Hello so just had a night of 30 min sleep!!!! He woke at 12 and cried and cried and cried I lay next to him and he still cried I held his hand and he'd fall asleep and then wake crying it's almost like he wakes up and then gets frustrated as he can't go back to sleep.
I lay there from 12 til 7.15 and I'd say he's slowly for 3 hrs.
Help me please I'm at the end of my tether
Gosh, that's awful. It sounds like he's in pain.
That is more than just separation anxiety, I would be inclined to think there is something physically wrong. If there is nothing you can notice outwardly, could he have a sore throat or ear ache? Maybe he picked up something from nursery.
I have a doctors appointment tomorrow afternoon, he is perfectly happy in the day and has afternoon nap no problem at all and will happily go to sleep at 7pm it's just wen he wakes that's it.
He can see me and will still winge and even if I shush him to calm him he will make little noises.
And also last night he started saying "mum" so he would stick his hand out and say mum so id hold his hand till he took it off me or I'd stroke his back til he fell asleep and then a few mins later he's whining again.
If he was in pain would he not be off in the day aswel?
In the past month he has had ear infections in both ears and been on the hospital with a 39.8 temp ans tonsillitis but he's finished 3 seperate courses of anti biotics ans since has had throat swabs which were normal and his ears checked and no longer inflamed so I'm really beginning to panic whah it could be? Sleep regression??
He eats very well and can have upto 10oz of milk before bed so I am assuming it's not hunger it's just so strange
FATE. I am curious! What were the mistakes you made and what can I do not to make them?
She never had enough sleep in the daytime (or indeed at night either, really) as a baby. I worked far too hard on "not getting into bad habits" in the first 6 months that she didn't really learn to sleep at all. So I had to have a million additional "rods for my back" when lack of sleep for both of us reached crisis point after 6 months old, just as a means to cope.
The most significant was rocking to sleep. Also reliant in milk at night time, never resettling without a feed (and lots of rocking), even when an older baby/toddler. She still ued to scream for several hours before going to sleep even when in my arms being rocked.
There's loads more. Having that middle class scrunched-nosed distaste towards dummies meant I left it too late to introduce one and she never gained much benefit from it. No comforter toy/blankie to give comfort was established either. So she had nothing to give her any chance of any comfort or security when she did wake up in the night. So of course it meant she always
screamed shouted for me when she woke, because I was her comfort and security.
By the time DC1 was 12 months old I was 7 months pregnant with DC2, maternity leave hand ended 4 months previously so I was back to teaching full time. She was waking 2 or 3 times between 11pm-7am and taking anything from 30 minutes to 2 hours to go back to sleep. We did CIO. I am not proud, hate that we had made all these mistakes to get to this point but acknowledged the fact that something had to be done immediately. I vowed that I would never make those mistakes again so that I never needed to be so uncaring towards my child again. I kept my vow.
If your baby goes to sleep independently normally, can normally go to sleep alone and access his own comfort and was previously doing this reliably - then there has to be something causing the change.
Like riding a bike, a baby doesn't 'unlearn' how to access comfort and security themselves to go to sleep.
Various things can cause a child to need extra reassurance though - illness, upset, insecurities, pain, uncomfortable, change in routine.
With so many illnesses recently, it could be whatever was cauing him being ill. It could even be a reaction to 3 weeks of antibiotics - these can cause urine infections, yeast infections or tummy upsets.
Periods of time when extra reassurance is needed are usual right through until aged 5 or 6, so this is all just part of parenting really.

DATASET CONTENT
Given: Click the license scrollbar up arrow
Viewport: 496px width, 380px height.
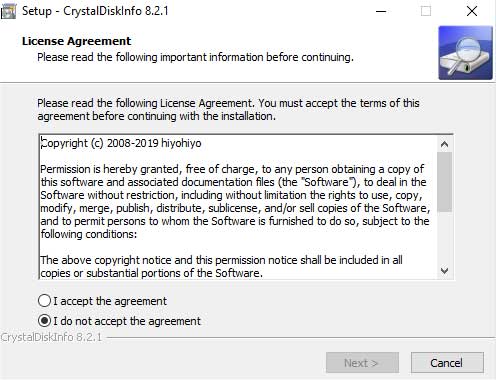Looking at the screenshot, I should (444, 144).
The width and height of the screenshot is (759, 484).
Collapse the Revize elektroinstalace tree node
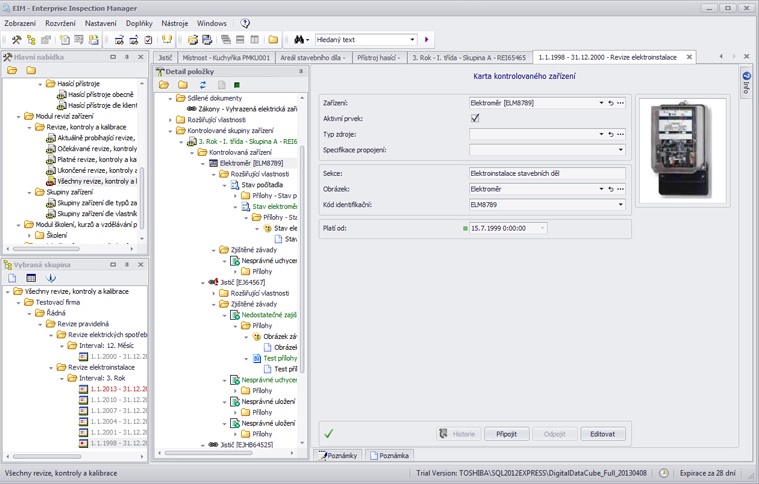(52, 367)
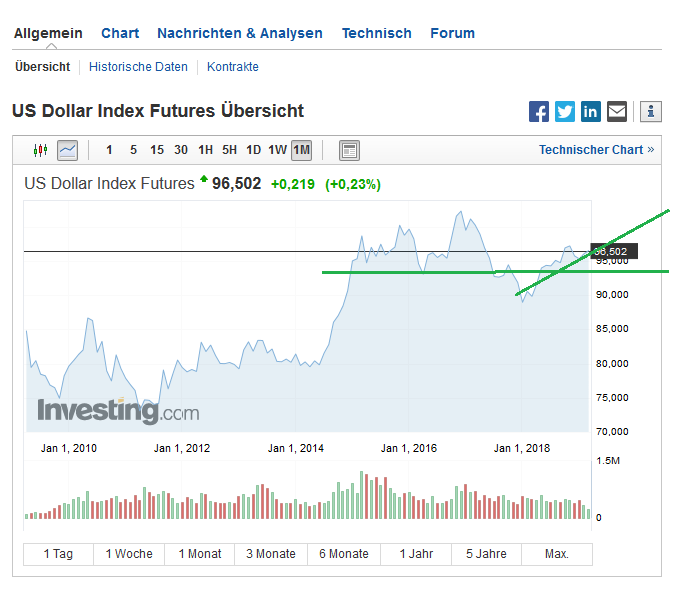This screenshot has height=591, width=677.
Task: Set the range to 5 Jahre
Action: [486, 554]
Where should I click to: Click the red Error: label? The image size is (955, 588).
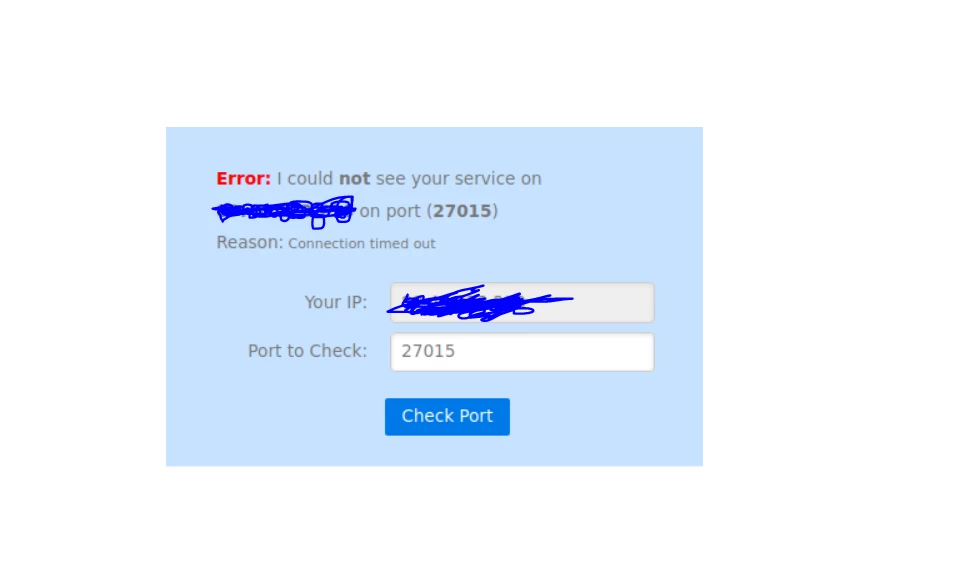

ABOUT THIS TASK
Rewrite the thread about the child's night waking from "I lay there" up to and including "he's whining again.", changing "doctors appointment" to "GP appointment".

OUTPUT OF THE EXERCISE
I lay there from 12 til 7.15 and I'd say he's slowly for 3 hrs.
Help me please I'm at the end of my tether
Gosh, that's awful. It sounds like he's in pain.
That is more than just separation anxiety, I would be inclined to think there is something physically wrong. If there is nothing you can notice outwardly, could he have a sore throat or ear ache? Maybe he picked up something from nursery.
I have a GP appointment tomorrow afternoon, he is perfectly happy in the day and has afternoon nap no problem at all and will happily go to sleep at 7pm it's just wen he wakes that's it.
He can see me and will still winge and even if I shush him to calm him he will make little noises.
And also last night he started saying "mum" so he would stick his hand out and say mum so id hold his hand till he took it off me or I'd stroke his back til he fell asleep and then a few mins later he's whining again.